Start of GIVEN DATA

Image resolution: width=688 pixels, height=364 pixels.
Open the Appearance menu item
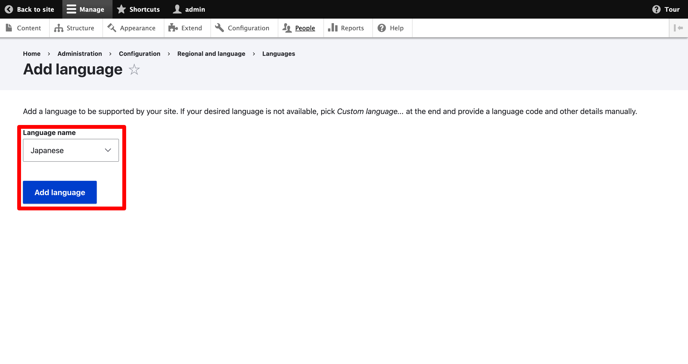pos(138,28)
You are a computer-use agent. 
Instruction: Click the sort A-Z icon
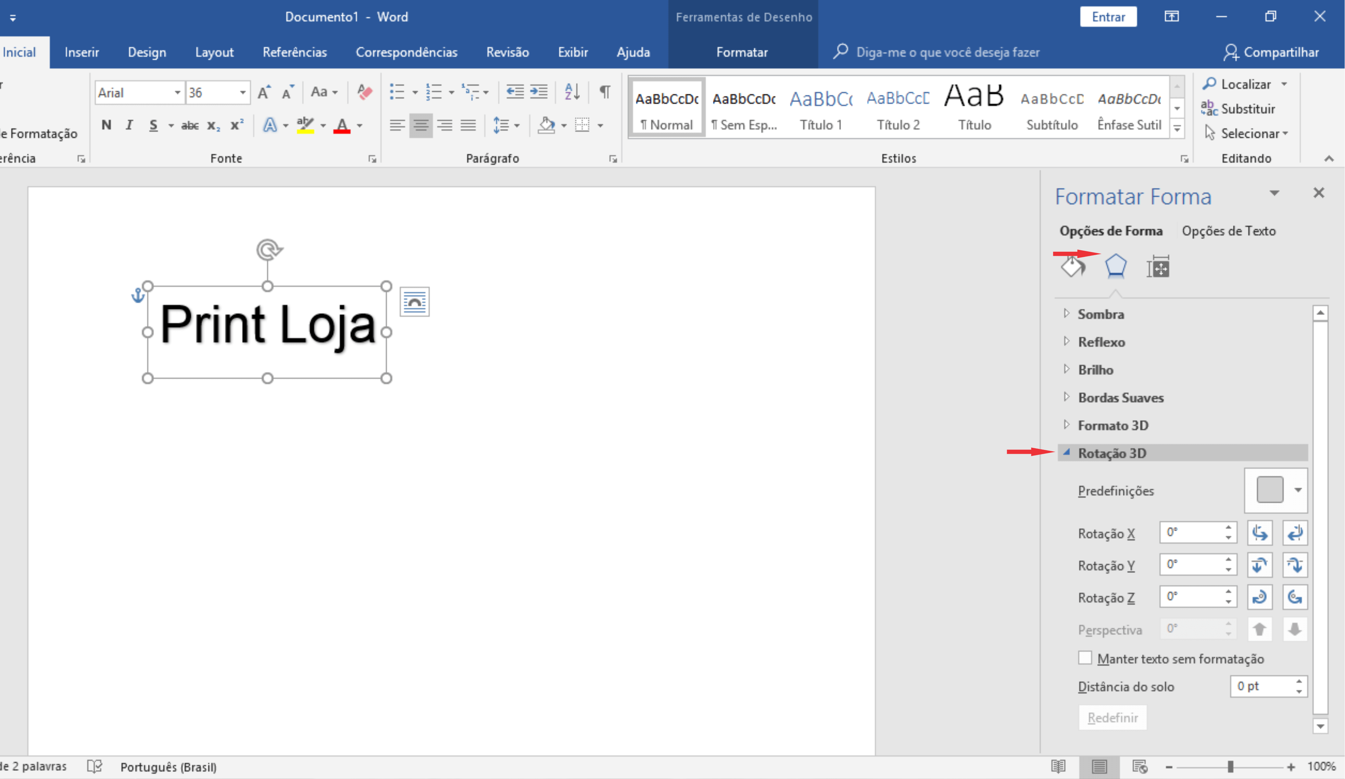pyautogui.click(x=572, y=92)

End of GIVEN DATA

> **WHAT IS REQUIRED**
Would you print all the entries again exactly, minus any pictures?

> **RESPONSE FOR THIS EXERCISE**
Image resolution: width=688 pixels, height=364 pixels.
Open the Appearance menu item
pos(138,28)
You are a computer-use agent. 
Instruction: Click the sort A-Z icon
pyautogui.click(x=572, y=92)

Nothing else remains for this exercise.